Select features taking in account distribution with Kydavra MUSESelector

Select features taking in account
distribution with Kydavra MUSESelector

One of the most intuitive ways to select features would be to find how much the distribution of the classes is different from each other. However on some intervals, the distribution of the feature by the classes can be different, but on other intervals, it can be practically the same. So, we can deduce that the features that have the most intervals where the distribution of classes differ are the best features. This logic is implemented in Minimum Uncertainty and Sample Elimination (or shortly MUSE) implemented in kydavra as MUSESelector.

Using MUSESelector from Kydavra library.

If you still haven’t installed Kydavra just type the following in the following in the command line.

pip install kydavra

If you already have installed the first version of kydavra, please upgrade it by running the following command.

pip install --upgrade kydavra

Next, we need to import the model, create the selector, and apply it to our data:

from kydavra import MUSESelector

muse = MUSESelector(num_features = 5)
selected_cols = muse.select(df, 'target')
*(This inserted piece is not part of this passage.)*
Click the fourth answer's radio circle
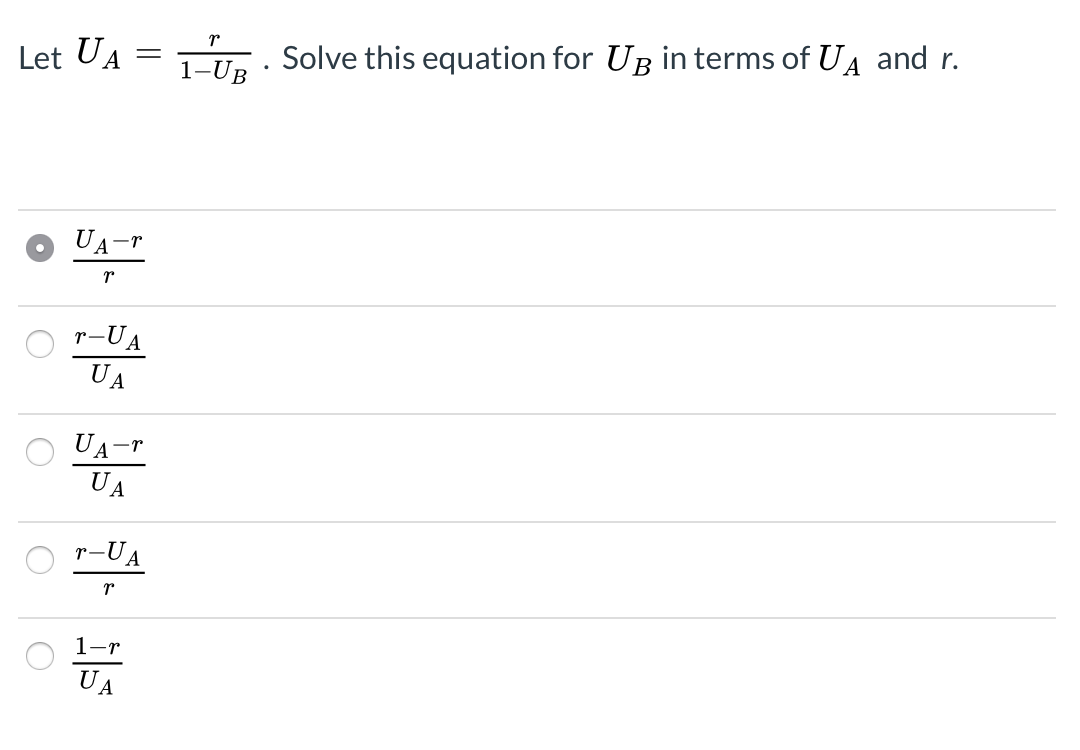 [x=40, y=559]
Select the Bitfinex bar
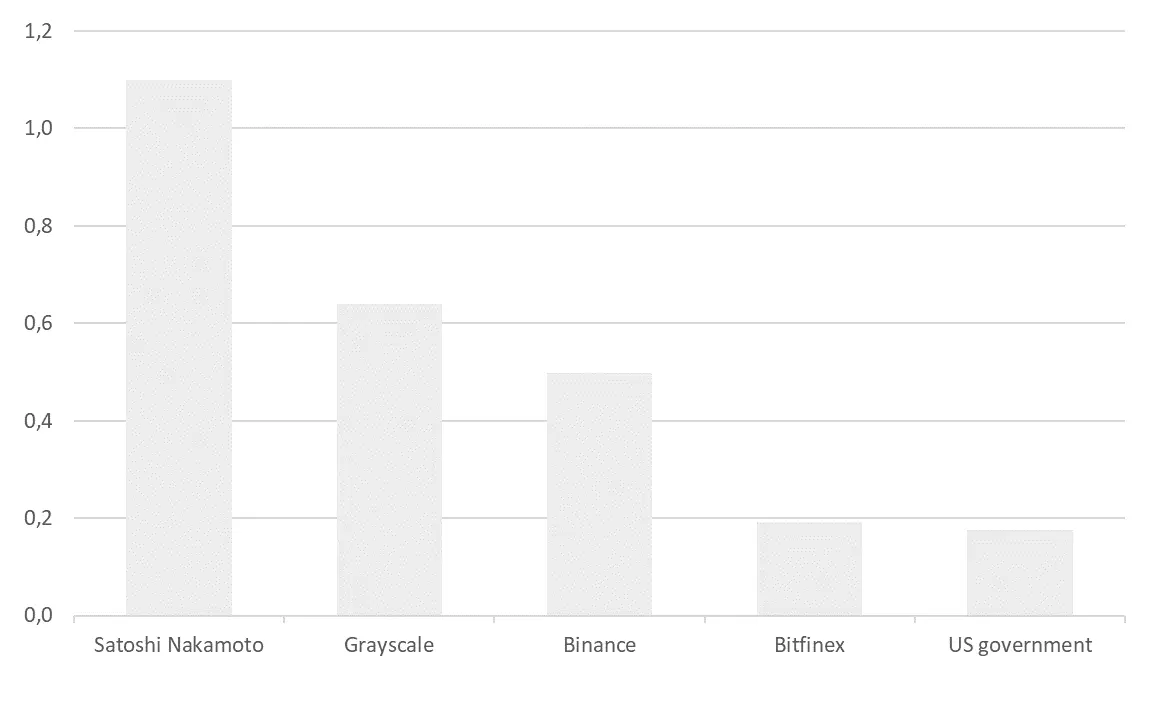 [809, 569]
The select function takes as parameters the panda’s data frame and the name of the target column. The MUSESelector takes the following parameters:

  • num_features (int, default = 5) : The number of features to retain in the data frame.
  • n_bins (int, default = 20) : The number of bins to split data in for numerical features.
  • p (float, default = 0.2) : The minimal value for the cumulated sum of probabilities of positive class frequency.
  • T (float, default = 0.1) : The minimal threshold of the class impurity for a bin to be passed to the selector.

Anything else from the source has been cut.